• **About this task**
Produce an exact transcription of the listing below, omitting the pictures.

(Beginning of Data to use)

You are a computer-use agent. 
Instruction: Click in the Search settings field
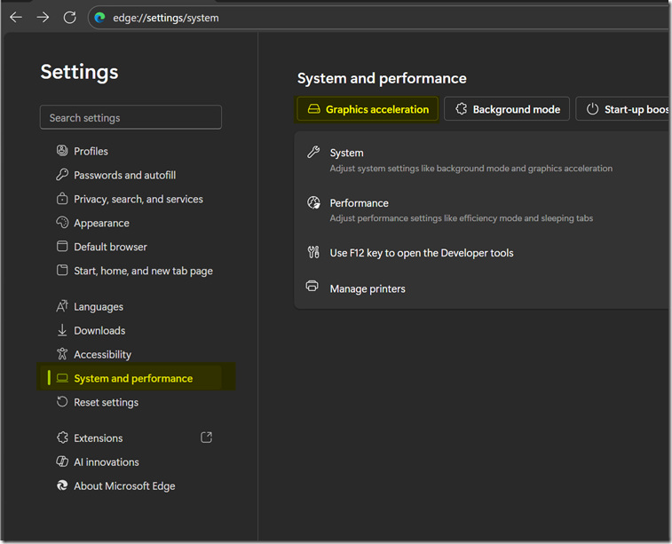[130, 117]
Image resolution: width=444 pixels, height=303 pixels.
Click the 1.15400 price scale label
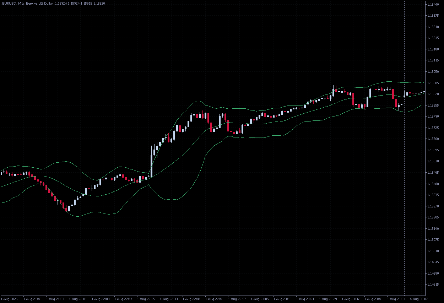(434, 184)
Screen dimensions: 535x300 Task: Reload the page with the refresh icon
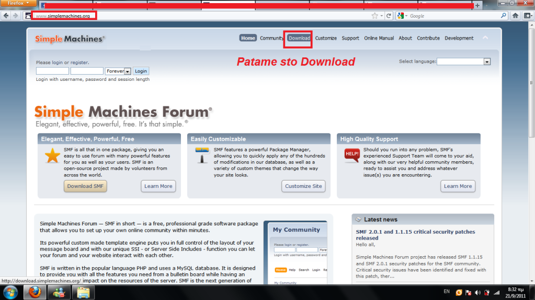(x=389, y=16)
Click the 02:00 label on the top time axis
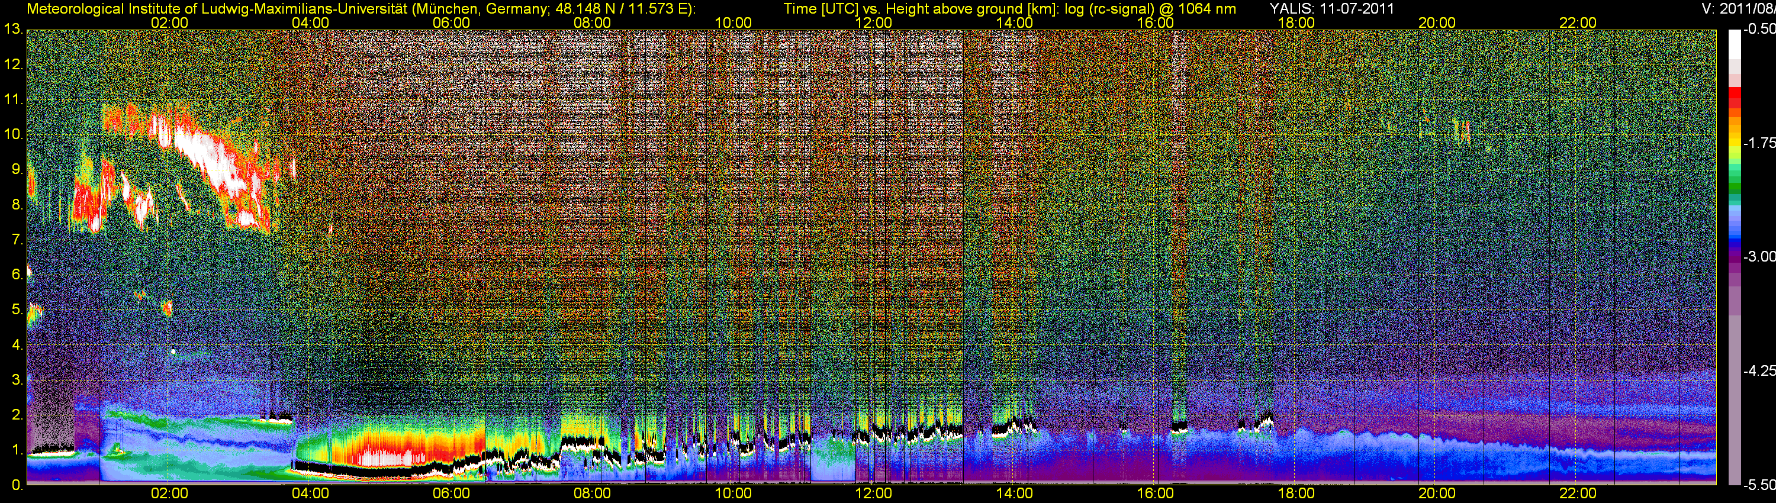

(End of Data to use)

• **Task answer**
You are a computer-use agent. 
Instruction: Click in the Search settings field
[130, 117]
Image resolution: width=444 pixels, height=303 pixels.
Click the 1.15400 price scale label
(434, 184)
Screen dimensions: 535x300 Task: Reload the page with the refresh icon
(x=389, y=16)
Click the 02:00 label on the top time axis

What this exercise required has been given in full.